Our mechanism for transparent AI documentation, called FactSheets (factsheets-2019, ), takes a more general approach to AI transparency than previous work (gebru-2018, ; data-statements, ; HollandHNJC2018, ; model-cards, ; EuropeanCommission2020, ) in several ways.

  • FactSheets are tailored to the particular AI model or service being documented, and thus can vary in content,

  • FactSheets are tailored to the needs of their target audience or consumer, and thus can vary in content and format, even for the same model or service,

  • FactSheets capture model or service facts from the entire AI lifecycle,

  • FactSheets are compiled with inputs from multiple roles in this lifecycle as they perform their actions to increase the accuracy of these facts.

We focus on the ability to document the final AI service in additional to an individual model for 3 reasons (factsheets-2019, ).

  • AI services are the building blocks for many AI applications. Developers call the service API and consume its output. An AI service can be an amalgam of many models trained on many datasets. Thus, the models and datasets are (direct and indirect) components of an AI service, but they are not the interface to the developer.

  • An expertise gap often exists between the producer and consumer of an AI service. The production team leverages the creation of one or more AI models and thus will mostly contain data scientists. The consumers of the API services tend to be developers. When such an expertise gap exists, it becomes more crucial to communicate the attributes of the artifact in a consumable way.

  • Systems composed of trusted models may not necessarily be trusted, so it is prudent to also consider transparency and accountability of services in addition to datasets and models. In doing so, we take a functional perspective on the overall service and can test for performance, safety, and security aspects that are not relevant for a dataset in isolation, such as generalized accuracy, explainability, and adversarial robustness.

Our methodology is motivated by user-centered design principles (user-centered_design, ), where user input from multiple stakeholders is collected to inform design. Although this takes more time than a single person designing the documentation, it is significantly more likely to meet the needs of FactSheet consumers. This paper focuses on a specific form of AI documentation, FactSheets, however, the techniques will apply to other forms of AI documentation.

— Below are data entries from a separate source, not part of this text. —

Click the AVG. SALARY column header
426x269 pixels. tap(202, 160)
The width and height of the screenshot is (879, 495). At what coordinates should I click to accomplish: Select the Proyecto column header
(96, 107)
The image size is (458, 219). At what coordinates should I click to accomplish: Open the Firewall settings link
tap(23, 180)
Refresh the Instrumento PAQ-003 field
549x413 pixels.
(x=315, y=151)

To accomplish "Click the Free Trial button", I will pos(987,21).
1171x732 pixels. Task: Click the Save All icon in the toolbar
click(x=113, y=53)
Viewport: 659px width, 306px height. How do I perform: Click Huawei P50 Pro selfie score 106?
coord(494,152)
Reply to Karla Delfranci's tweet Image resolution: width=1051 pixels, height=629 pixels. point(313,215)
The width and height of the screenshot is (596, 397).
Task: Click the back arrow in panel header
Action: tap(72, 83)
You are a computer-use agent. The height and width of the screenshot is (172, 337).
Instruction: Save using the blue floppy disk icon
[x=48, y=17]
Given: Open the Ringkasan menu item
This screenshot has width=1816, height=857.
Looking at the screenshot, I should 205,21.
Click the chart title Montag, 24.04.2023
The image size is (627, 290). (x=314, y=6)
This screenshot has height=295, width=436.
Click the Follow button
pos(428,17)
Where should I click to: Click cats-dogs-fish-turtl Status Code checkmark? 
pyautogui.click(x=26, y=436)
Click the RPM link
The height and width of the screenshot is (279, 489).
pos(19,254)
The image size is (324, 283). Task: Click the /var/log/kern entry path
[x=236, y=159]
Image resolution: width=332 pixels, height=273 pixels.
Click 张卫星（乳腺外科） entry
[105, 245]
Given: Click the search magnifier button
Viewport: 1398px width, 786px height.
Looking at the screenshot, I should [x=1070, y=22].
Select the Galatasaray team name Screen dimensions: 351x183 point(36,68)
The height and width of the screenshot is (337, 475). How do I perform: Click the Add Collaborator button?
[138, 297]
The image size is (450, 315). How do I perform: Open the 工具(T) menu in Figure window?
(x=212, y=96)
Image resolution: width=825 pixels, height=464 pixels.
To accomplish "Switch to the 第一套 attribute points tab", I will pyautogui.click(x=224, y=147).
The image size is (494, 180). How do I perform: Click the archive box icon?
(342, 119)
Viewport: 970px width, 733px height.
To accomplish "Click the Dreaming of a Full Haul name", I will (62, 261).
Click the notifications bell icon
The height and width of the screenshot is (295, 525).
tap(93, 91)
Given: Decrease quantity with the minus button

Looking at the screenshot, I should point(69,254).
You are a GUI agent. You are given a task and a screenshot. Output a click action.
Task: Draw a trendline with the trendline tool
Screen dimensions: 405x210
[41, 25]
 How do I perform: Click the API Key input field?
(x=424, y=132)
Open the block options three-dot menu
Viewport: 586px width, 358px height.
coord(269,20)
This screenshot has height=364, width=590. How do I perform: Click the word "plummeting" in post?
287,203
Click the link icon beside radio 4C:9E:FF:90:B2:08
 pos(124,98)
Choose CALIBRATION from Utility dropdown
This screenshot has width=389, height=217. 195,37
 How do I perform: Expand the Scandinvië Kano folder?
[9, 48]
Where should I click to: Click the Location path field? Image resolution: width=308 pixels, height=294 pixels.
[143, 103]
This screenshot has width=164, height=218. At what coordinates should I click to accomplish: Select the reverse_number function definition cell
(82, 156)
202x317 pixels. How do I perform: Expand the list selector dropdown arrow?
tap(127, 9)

Before we describe our methodology, we first describe a few key concepts. Section 2 describes the AI lifecycle, summarizing the relevant roles and workflow for the construction and deployment of an AI model or service. Section 3 describes the concept of a FactSheet and motivates the need for a FactSheet Template. Section 4 presents our seven-step methodology for constructing useful FactSheets. Section 5 presents further guidance for those organizations planning to create FactSheets. Section 6 provides a concrete example FactSheet Template for a model catalog scenario and external user persona. Section 7 concludes by discussing how the methodology can help to improve the needs of consumers with regards to the potential safety and harm of AI.

2. The AI Lifecycle

The AI lifecycle includes a variety of roles, performed by people with different specialized skills and knowledge that collectively produce an AI service. Each role contributes in a unique way, using different tools. Figure 1 specifies some common roles.

Figure 1. Key roles in a typical AI lifecycle

The canonical process starts with a business owner who requests the construction of an AI model or service. The request includes the purpose of the model or service, how to measure its effectiveness, and any other constraints, such as bias thresholds, appropriate datasets, or the required levels of explainability and robustness.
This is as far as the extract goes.